All three of these dynamics can result in one (if not both) parties feeling frustrated, left out, or resentful. To avoid this, you need to find a happy medium.
A Creative Agency’s Role
The key to crafting a fair and balanced work relationship is communicating your needs up front. A good agency is a partner and a natural extension for your team. They may forge a path and guide you, or they may be behind you, supporting you every step of the way. They can provide whatever you need, but it’s on you to express those needs.
When you think about the distribution of workload, you can look at it in terms of three roles your creative agency might play for you: steering, sharing, and supporting.
Steering: This type of dynamic means you pretty much need to rely on the agency to guide you. You might need a new strategy, a cohesive campaign, or a major rebranding. These are the types of projects that, while collaborative, require your agency to take the lead and shape the engagement.
Sharing: In this dynamic, you have a pretty evenly distributed workload. It may be the most collaborative, where you equally participate in strategy, brainstorming, or gathering research for a project.
Supporting: A supporting role works when you already have your vision and goals but need someone to help you execute. This is most common when you’re outsourcing parts of your content creation to an agency.
Articulating these dynamics will help your relationship so that no one feels dominated or dismissed. However, while it’s important to maintain clear communication about roles and responsibilities, remember that your agency is still a partner, not a gun for hire. Both sides should still interact with respect, clear communication, and an openness to feedback.
How to Divvy Up the Workload
If you’re unsure of how to best lean on your creative agency, a few simple questions can help give you some clarity about where you might need some help, where you might be dropping the ball, or where the gaps in your marketing machine are. Consider:
- What do you hate doing? If you’re struggling in a certain area or constantly dreading a certain task, having your creative agency handle it might free you up to focus on stuff you enjoy or are better at.
- What isn’t working? If you’ve tried and tried but you’re just not making headway, an extra set of eyes can help you find better solutions.
- What would you do if you knew how to?
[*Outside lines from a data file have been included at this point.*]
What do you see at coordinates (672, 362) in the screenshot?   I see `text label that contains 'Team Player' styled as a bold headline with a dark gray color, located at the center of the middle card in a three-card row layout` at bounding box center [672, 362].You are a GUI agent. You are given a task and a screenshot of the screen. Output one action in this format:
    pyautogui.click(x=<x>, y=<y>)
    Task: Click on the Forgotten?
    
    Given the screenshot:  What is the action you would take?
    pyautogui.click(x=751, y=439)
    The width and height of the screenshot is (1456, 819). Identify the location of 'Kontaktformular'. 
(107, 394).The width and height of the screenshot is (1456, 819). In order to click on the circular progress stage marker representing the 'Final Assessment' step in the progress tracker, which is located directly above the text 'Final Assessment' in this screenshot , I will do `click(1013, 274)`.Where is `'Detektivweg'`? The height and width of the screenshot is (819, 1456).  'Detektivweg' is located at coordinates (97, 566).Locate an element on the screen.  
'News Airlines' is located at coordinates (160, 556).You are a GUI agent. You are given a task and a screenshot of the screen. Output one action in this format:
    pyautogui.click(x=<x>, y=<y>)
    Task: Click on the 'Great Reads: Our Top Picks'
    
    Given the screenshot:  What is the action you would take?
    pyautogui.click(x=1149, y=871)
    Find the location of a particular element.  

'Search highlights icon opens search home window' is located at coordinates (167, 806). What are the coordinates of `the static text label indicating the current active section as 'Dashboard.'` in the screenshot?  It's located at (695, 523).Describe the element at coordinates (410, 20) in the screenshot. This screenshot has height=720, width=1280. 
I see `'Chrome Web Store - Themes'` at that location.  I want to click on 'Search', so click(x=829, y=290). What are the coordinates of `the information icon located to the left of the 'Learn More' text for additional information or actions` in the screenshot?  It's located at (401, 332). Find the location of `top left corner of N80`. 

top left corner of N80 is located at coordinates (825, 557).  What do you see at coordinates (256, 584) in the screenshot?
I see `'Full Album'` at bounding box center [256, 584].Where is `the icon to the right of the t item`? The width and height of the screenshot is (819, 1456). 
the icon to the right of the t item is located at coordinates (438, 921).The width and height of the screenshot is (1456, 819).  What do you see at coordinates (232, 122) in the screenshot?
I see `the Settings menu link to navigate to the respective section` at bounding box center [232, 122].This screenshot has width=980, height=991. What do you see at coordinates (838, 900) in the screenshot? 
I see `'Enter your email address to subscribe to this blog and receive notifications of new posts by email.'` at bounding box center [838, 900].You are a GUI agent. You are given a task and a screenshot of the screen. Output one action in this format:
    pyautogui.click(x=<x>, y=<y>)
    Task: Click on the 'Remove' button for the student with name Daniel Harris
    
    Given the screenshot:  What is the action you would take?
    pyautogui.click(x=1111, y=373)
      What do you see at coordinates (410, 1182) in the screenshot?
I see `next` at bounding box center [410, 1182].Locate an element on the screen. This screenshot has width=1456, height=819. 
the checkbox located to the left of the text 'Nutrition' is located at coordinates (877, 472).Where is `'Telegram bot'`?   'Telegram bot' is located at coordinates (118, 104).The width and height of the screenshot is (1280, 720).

We all have grand ideas, but sometimes we’re limited in our ability to execute.
It also helps to look at areas where most content marketing challenges stem from: budget, knowledge, time and energy, skills, and infrastructure. (One of these is probably the reason you sought a creative agency in the first place.)
- Budget: Are you able to experiment? Are you running lean and need only the most surefire content? Depending on your goals, you may want to invest in a longer-term partnership on a campaign, which means you may give your agency more responsibility and free reign on project strategy and creative work.
- Knowledge: If you have more knowledge about the subject at hand, you may want to oversee a project or use your agency to provide extra support to execute your vision. Conversely, if they’re experts in a certain area, letting them guide the project (and teach you along the way) can be a beneficial learning experience.
- Time and energy: Most marketers are strapped for resources, but these intangibles are often the biggest benefit of having an agency on your side. Struggling with ideas? Can’t maintain publishing volume? They can solve problems for you.
- Skills: All work requires some degree of expertise, but specialized creative work really requires expertise. If you want to explore an entirely new medium, such as video or interactives, you absolutely need a pro to take the reigns.
- Infrastructure: Many marketers struggle to create, publish, and promote content consistently—for one reason or another. Whoever has the stronger system to get stuff done should probably take it on.
Remember That You Own Your Brand
At the end of the day, your brand is your own. But being open to collaboration and outside perspectives will help you grow a strong, healthy brand. The goal of any creative partnership is to create the best work possible, so no matter how you split the work, keep that goal front of mind.